Disparities in Health Care For Diabetes and Diabetes-Related Outcomes
Carreon says that younger African American and Latino children diagnosed at or before the age of nine are the most at risk for poor health trajectories. “They include less access to diabetes management devices and technology, higher hemoglobin A1c values, and even higher rates of diabetic ketoacidosis,” Carreon says.
Parents in the intervention group were asked to complete semi-structured interviews about their perceptions of the intervention and the study. The qualitative study included an exit interview, in which researchers were given further insight on some of the parents’ depressive symptoms.
“It was when it’s, like, cryin’ lord… and me feelin’ bad that, you know, I feel this way because, what else am I supposed to do? I can’t just throw in the towel and say, I can’t do this,” an African American mother of a ten year-old-daughter said in the TEAM study.
Another African American mother of a five-year-old son said “I definitely hit a point where I was depressed because I just felt like diabetes was running my life.” The aforementioned quotes from African American mothers underscore the stress related to the diagnosis and demands of managing Type 1 diabetes.
Despite an astronomical amount of parents experiencing depressive symptoms and diabetes distress, Carreon says there are methods that can help parents manage stress. “Potential resilience factors include diabetes knowledge, and an emphasis on their child’s needs, which helps parents to remain highly involved in their child’s Type 1 diabetes management,” Carreon explains.
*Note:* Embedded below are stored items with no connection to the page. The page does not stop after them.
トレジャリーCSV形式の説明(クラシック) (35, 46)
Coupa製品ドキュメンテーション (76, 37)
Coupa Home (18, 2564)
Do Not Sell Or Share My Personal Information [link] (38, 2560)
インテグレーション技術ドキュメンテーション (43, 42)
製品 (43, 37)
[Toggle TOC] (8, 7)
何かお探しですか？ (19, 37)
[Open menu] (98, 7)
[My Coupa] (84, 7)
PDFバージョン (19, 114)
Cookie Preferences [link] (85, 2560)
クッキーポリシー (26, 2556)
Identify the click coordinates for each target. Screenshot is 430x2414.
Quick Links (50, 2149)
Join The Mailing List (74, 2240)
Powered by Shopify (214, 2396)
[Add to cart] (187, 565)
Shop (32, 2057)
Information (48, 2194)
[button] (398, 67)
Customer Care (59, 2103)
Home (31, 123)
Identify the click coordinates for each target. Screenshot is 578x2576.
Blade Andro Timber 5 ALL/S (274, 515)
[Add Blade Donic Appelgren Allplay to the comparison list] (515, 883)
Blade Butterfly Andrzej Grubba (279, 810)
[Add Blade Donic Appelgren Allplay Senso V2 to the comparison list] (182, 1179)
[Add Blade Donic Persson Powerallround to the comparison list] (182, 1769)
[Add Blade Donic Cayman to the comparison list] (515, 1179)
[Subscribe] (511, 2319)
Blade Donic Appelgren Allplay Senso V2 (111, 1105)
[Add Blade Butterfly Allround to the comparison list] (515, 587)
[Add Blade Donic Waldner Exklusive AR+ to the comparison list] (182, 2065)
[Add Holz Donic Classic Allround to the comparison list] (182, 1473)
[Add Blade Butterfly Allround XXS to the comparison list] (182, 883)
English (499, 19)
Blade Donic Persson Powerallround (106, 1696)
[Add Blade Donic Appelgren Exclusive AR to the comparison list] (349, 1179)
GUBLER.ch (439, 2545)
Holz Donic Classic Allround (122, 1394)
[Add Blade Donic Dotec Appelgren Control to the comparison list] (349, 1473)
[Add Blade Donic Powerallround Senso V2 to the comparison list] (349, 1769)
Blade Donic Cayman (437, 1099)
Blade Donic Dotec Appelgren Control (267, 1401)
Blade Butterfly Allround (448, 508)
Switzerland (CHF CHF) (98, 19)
Research suggests that stress management can decrease stress and increase self-coping. “Therefore, supporting parental psychosocial functioning should be a high priority for diabetes care providers, especially among minority families who may be experiencing elevated challenges.
Carreon and the team are hoping to continue this line of research and include objective measures of diabetes outcomes, such as blood glucose meter data and hemoglobin A1c values in future studies. “We plan to look at the relations between depression, diabetes, distress, and adherence, as well as changes in these constructs across time.”